Truncation issue with GZIPInputStream when reading bgzip-compressed streams
jkmatila opened this issue · 2 comments
Description of the issue
When reading bgzip-compressed data from a stream (e.g. over the network or from a pipe), htsjdk can stop early and not read the stream all the way to the end, processing partial data. This is due to using java.util.zip.GZIPInputStream
which has a known bug JDK-7036144 affecting reading concatenated gzip streams when the complete size of the stream is not known beforehand.
The problem has been discussed earlier in the comment thread to broadinstitute/gatk issue #4224, but it seems that a part of the recommended fix, replacing the use of the buggy GZIPInputStream
class, was not adopted. There also is a comment in SamInputResource.java which references this problem and the aforementioned JDK bug.
For example, GzipCompressorInputStream
from Apache Commons Compress would be an alternative which does not suffer from this problem, as noted in its Javadoc.
Your environment
- version of htsjdk: 4.0.2
- version of Java: OpenJDK 17.0.8.1 (Eclipse Temurin-17.0.8.1+1), OpenJDK 21 (Eclipse Temurin-21+35)
- which OS: Linux x86_64 (Ubuntu 22.04.3)
Steps to reproduce
Here is an example program which demonstrates one instance of the problem, VCFIteratorBuilder
using the problematic GZIPInputStream
class when reading a bgzipped VCF stream, and only part of the stream gets read. (Note: The code attempts to read a 200 MB file from the Web, although it in practice due to the bug it does not get very far.)

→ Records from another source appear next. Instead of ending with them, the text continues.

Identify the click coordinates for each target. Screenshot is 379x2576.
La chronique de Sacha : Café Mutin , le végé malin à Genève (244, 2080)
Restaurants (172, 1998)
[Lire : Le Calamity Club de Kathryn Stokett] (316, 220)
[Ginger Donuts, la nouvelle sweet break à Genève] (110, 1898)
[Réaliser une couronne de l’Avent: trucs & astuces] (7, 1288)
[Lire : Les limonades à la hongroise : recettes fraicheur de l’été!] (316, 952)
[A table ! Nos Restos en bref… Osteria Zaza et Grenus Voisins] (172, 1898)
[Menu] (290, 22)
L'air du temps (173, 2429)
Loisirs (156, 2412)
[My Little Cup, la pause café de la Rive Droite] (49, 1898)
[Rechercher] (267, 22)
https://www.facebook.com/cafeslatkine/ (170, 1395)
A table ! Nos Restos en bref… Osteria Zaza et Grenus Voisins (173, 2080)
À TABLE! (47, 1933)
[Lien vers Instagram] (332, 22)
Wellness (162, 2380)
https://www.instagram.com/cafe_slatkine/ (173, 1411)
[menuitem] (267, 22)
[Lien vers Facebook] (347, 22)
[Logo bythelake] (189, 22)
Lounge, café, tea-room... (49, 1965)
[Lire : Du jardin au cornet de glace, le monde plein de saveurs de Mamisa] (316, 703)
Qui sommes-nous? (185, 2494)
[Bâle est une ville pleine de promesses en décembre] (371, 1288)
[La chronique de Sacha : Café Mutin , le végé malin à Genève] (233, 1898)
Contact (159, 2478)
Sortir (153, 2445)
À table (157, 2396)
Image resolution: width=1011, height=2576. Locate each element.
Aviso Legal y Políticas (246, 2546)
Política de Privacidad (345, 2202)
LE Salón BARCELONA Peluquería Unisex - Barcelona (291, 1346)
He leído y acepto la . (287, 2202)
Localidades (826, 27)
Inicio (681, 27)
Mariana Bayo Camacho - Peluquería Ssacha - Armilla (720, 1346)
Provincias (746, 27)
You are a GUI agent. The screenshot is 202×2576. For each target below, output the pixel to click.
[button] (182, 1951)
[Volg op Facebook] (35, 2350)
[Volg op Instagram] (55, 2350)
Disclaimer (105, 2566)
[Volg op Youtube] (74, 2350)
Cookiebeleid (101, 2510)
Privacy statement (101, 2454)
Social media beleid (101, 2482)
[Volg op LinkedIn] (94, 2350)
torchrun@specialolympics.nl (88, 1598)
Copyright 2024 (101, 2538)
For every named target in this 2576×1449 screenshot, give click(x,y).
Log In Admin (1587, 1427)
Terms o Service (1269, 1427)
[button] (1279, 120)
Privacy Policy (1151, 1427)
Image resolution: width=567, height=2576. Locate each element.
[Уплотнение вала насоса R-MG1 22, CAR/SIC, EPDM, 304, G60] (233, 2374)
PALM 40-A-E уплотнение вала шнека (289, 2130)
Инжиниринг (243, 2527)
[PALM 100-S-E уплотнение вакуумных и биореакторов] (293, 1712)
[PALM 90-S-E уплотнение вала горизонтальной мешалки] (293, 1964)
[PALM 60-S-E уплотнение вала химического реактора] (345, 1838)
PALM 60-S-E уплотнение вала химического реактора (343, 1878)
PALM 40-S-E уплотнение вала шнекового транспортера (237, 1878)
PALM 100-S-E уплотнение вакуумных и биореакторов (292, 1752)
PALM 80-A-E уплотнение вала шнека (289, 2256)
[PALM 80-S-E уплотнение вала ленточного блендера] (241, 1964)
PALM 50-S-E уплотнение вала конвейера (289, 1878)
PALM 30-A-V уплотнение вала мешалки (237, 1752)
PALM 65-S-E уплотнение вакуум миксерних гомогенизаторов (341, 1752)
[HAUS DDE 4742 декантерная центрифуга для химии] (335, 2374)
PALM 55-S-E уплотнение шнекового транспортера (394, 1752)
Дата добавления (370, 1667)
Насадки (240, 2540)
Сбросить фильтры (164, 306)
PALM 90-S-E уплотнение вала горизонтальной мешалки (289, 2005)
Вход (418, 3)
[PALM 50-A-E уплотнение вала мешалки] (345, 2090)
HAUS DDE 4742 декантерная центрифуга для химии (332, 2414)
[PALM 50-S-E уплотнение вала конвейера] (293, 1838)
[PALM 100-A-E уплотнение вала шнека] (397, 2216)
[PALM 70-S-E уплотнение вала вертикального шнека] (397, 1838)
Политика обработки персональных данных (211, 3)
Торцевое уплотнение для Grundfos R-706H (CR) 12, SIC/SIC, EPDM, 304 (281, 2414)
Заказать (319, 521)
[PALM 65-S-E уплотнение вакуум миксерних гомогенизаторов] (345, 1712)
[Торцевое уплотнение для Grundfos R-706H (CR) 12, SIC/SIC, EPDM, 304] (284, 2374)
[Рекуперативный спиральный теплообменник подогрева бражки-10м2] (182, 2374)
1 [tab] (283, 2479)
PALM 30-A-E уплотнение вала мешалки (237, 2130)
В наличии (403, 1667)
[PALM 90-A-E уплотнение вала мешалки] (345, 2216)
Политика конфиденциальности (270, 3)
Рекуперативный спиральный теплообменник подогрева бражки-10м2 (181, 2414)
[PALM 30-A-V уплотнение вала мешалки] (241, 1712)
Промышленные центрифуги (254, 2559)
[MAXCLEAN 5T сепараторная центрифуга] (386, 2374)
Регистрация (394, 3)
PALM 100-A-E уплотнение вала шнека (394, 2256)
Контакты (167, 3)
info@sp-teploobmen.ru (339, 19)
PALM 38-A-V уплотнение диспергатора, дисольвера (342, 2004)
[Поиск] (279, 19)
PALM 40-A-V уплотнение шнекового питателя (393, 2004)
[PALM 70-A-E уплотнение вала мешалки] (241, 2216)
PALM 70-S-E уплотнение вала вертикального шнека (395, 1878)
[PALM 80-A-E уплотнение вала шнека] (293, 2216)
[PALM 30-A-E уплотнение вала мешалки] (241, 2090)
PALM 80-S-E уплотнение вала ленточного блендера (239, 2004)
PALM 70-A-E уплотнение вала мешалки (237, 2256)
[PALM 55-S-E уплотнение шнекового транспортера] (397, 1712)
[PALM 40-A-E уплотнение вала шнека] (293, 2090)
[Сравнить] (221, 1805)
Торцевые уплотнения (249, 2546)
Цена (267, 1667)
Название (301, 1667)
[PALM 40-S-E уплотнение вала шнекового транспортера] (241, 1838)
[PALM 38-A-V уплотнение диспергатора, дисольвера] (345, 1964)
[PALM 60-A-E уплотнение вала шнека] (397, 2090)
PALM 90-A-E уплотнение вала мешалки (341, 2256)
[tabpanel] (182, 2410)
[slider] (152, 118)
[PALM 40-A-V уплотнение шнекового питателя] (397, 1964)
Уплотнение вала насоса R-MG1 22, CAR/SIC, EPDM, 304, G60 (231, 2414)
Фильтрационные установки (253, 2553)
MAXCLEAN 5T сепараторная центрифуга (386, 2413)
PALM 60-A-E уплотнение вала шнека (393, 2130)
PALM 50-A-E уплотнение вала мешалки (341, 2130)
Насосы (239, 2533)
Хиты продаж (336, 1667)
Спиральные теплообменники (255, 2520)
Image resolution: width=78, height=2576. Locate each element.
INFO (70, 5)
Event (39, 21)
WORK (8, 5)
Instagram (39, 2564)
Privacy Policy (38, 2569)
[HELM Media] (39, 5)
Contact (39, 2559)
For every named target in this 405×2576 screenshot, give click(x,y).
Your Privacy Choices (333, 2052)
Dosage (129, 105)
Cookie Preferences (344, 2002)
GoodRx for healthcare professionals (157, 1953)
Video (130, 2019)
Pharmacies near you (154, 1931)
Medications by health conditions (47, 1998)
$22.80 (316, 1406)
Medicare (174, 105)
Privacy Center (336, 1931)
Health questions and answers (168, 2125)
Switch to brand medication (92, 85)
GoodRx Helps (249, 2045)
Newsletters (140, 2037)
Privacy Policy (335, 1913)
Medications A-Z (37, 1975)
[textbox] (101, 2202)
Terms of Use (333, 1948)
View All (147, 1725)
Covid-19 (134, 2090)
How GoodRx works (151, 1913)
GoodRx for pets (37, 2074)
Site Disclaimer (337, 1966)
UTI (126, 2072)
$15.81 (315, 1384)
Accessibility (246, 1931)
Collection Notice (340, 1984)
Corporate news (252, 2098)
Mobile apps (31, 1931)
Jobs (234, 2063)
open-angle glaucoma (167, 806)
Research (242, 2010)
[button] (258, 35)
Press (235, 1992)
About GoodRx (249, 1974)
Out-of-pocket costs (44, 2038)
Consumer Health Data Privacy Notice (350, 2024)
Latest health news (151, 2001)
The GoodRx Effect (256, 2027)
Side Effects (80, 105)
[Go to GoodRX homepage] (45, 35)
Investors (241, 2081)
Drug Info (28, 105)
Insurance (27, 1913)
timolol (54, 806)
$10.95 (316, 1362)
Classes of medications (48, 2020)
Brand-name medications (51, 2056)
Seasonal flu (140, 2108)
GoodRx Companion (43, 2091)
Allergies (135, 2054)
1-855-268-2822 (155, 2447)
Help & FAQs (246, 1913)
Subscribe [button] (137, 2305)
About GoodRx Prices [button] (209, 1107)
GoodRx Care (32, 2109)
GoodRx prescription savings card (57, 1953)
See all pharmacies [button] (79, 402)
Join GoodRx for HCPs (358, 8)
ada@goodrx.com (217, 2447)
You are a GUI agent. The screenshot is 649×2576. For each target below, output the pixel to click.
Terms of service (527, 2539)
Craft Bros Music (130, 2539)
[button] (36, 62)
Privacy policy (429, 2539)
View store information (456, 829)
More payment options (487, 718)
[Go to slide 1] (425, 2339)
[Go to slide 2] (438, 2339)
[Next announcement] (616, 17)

import java.io.IOException;
import java.io.InputStream;
import java.net.URL;
import htsjdk.variant.vcf.VCFIterator;
import htsjdk.variant.vcf.VCFIteratorBuilder;
public class Repro {
public static void main(String[] args) throws IOException {
URL url = new URL("https://ftp-trace.ncbi.nlm.nih.gov/1000genomes/ftp/release/20130502/ALL.chr22.phase3_shapeit2_mvncall_integrated_v5a.20130502.genotypes.vcf.gz");
int expectedNumRecords = 1103547;
int numRecords = 0;
try (InputStream in = url.openStream();
VCFIterator vcfIterator = new VCFIteratorBuilder().open(in)) {
while (vcfIterator.hasNext()) {
vcfIterator.next();
numRecords++;
if (numRecords % 100000 == 0) {
System.out.println("Read " + numRecords + " records...");
}
}
}
if (numRecords != expectedNumRecords) {
System.err.println("URL: " + url);
System.err.println("Expected: " + expectedNumRecords + " records");
System.err.println("Parsed: " + numRecords + " records");
System.exit(1);
}
}
}
There are also other places where GZIPInputStream
is used in htsjdk.
Expected behaviour
The compressed VCF stream should be read all the way to the end and all records parsed.
Actual behaviour
The code stops reading the stream at some point, not parsing all records. No error is returned and parsing appears successful but in fact produces only part of the expected data. The exact location where it stops probably depends on how the block boundaries happen to coincide with the buffer size. It appears that if you have a large enough input file, it will likely stop at some point before reaching the end.
On both OpenJDK 17 (Eclipse Temurin-17.0.8.1+1) and on OpenJDK 21 (Eclipse Temurin-21+35) using the official Eclipse Temurin Docker images the above code outputs the following:
URL: https://ftp-trace.ncbi.nlm.nih.gov/1000genomes/ftp/release/20130502/ALL.chr22.phase3_shapeit2_mvncall_integrated_v5a.20130502.genotypes.vcf.gz
Expected: 1103547 records
Parsed: 7395 records
Yeah, this bug is awful. We worked around it in GATK but never really fixed it in htsjdk. I decided to message the java development mailing list last week about it. I wish I had done that years ago, since someone responded really quickly. After 12 years or so since it was first reported, this bug is going to be fixed soon. I'm hoping/asking that it be back ported to java 17 or at least 21.